Pernah suatu malam si Syukur kena dampaki sindrom ngaco lagi dari Bang Shani. Alias, asal goblek kalau saat ngomong.
"Kur…, Kur…, beliin gue rujak di warungnya Mpok Odah dong?! Itu, tuh, yang warungnya ada tulisannya "Rujak Mpok Odah Asli dari Pohon" yang ada pohon durennya kalau jatuh warungnya langsung ambruk. Cepat beliin gue sana…."
Syukur yang diperintahkan seperti itu tak mengelak. Ia sudah menduga pasti majikannya itu akan menyuruh dirinya yang enggak-enggak. Jauh dari nalar manusia normal. (Emang majikannya Syukur nggak normal. Weks!. Kalau normal masa iya malam-malam minta rujak. Iyakan?). Semua segala tipu daya yang sering dipake Syukur, majikan yang sering dipanggil Bang Shani itu sudah tahu kartu As (baca: kartu remi bukannya kartu telepon selular) yang dimainkan Syukur. Alias, kartu mati si Syukur. Mau nggak mau Syukur harus manut. Nggak pake nggak! Harus mau!
"Udah, deh lu jangan ngibulin gue. Gue tau lu tuh hanya pura-pura tidur. Gue tau kartu mati lu. Jadi jangan merasa gue kena lu kadalin lagi," lanjut Bang Shani yang masih berstatus bujang lapuk sambil membuka selimut yang dipake Syukur saat tidur yang saat itu sudah melingker mirip kayak uler ada di pager. Seperti, obat nyamuk pula!
"Duh, Bang malam-malam begini siapa sih yang jualan rujak. Lagi pula belum tentu Mpok Odah masih buka. Emangnya abang ngidam ya?
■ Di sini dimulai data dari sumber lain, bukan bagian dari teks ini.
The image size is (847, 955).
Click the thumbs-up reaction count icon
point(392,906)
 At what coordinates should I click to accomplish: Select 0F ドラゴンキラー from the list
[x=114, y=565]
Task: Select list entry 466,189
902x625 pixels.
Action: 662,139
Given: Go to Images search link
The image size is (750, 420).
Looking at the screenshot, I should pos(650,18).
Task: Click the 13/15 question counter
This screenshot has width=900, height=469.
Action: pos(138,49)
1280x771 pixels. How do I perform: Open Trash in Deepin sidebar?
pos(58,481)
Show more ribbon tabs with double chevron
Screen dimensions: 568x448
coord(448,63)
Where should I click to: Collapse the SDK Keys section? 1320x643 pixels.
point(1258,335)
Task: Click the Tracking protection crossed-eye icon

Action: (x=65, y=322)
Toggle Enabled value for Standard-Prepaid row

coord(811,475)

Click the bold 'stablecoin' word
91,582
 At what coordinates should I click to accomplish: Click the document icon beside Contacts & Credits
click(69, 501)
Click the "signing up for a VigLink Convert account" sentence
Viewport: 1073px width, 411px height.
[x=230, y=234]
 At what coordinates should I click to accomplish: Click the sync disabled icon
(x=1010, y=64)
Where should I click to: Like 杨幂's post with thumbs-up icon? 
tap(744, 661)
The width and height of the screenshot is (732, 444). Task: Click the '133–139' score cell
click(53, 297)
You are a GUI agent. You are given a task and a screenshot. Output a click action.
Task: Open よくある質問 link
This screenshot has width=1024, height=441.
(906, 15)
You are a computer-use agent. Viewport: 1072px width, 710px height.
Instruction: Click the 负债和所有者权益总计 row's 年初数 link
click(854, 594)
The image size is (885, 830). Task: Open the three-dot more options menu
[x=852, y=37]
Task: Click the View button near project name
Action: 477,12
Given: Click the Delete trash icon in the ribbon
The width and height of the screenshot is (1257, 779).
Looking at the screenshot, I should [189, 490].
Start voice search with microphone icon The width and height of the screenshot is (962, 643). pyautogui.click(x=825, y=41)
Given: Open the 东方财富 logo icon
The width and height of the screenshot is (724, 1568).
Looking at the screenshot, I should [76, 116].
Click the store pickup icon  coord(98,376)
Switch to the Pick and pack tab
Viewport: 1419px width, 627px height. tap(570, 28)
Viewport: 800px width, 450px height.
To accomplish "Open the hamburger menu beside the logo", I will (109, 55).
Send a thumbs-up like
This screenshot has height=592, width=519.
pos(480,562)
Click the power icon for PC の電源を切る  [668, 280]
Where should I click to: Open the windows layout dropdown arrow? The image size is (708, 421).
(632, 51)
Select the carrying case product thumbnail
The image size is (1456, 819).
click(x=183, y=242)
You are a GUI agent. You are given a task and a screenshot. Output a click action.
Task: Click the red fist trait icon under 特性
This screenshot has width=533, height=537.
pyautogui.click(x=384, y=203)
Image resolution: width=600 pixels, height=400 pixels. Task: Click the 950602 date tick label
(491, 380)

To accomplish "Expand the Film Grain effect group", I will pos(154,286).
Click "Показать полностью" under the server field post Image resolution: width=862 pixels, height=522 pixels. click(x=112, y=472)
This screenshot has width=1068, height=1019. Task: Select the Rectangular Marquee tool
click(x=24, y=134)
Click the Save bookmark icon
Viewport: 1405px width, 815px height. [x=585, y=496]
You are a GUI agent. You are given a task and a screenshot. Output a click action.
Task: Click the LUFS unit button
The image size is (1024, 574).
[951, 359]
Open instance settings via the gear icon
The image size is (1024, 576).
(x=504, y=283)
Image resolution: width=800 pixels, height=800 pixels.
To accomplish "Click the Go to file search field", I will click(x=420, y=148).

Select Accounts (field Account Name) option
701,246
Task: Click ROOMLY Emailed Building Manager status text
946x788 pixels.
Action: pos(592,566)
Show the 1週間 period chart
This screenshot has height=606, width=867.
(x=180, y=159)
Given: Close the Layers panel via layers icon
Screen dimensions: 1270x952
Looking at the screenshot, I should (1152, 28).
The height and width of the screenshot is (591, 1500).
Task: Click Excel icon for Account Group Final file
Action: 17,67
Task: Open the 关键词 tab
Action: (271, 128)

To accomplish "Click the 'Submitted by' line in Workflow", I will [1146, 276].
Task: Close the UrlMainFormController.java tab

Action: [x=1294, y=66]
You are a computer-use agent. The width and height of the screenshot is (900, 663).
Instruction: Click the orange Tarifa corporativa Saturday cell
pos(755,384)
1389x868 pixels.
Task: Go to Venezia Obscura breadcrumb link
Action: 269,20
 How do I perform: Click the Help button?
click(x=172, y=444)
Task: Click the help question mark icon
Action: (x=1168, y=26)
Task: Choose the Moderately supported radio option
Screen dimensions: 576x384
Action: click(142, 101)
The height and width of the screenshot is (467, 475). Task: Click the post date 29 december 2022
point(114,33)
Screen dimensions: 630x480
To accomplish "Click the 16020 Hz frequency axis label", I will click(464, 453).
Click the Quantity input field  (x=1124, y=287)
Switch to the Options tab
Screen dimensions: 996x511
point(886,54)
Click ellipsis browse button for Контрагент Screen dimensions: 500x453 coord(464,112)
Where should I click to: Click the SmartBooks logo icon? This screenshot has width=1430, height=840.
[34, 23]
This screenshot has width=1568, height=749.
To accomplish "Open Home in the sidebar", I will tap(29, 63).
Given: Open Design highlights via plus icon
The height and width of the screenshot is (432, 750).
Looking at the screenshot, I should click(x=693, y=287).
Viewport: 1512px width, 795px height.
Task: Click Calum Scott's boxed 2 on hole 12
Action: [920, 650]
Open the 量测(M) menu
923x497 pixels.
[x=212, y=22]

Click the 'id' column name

Berapa bulan," jawab Syukur mengalihkan pembicaraan.
"Sudah, deh lu jangan ambil ati gue. Gue tau maksud lu apa. Biar gue lupa, kan…? Tapi saat ini nggak pake!" Si Syukur akhirnya tak dapat lagi membuat strategi untuk ngelabuin Bang Shani, majikannya itu. Semua berbagi strateginya sudah dibaca abis oleh Bang Shani. Dan mau nggak mau Syukur harus melakukan titahnya.
"Iya, ya…saya beliin. Tapi abang jangan panggil saya hanya dari belakang dong! Kan kedengerannya kayak manggil burung…., Kur…, Kur…., Emang saya burung tekukur!" Protes Syukur merasa nama pemberian Emaknya nggak dipake dan dipanggil nggak secara lengkap. Atau, ketik S-Y-U-K-U-R spasi ganda. Syukur! Bukannya itu aja kadang tak sependapat dengan perintahnya yang nggak masuk akal.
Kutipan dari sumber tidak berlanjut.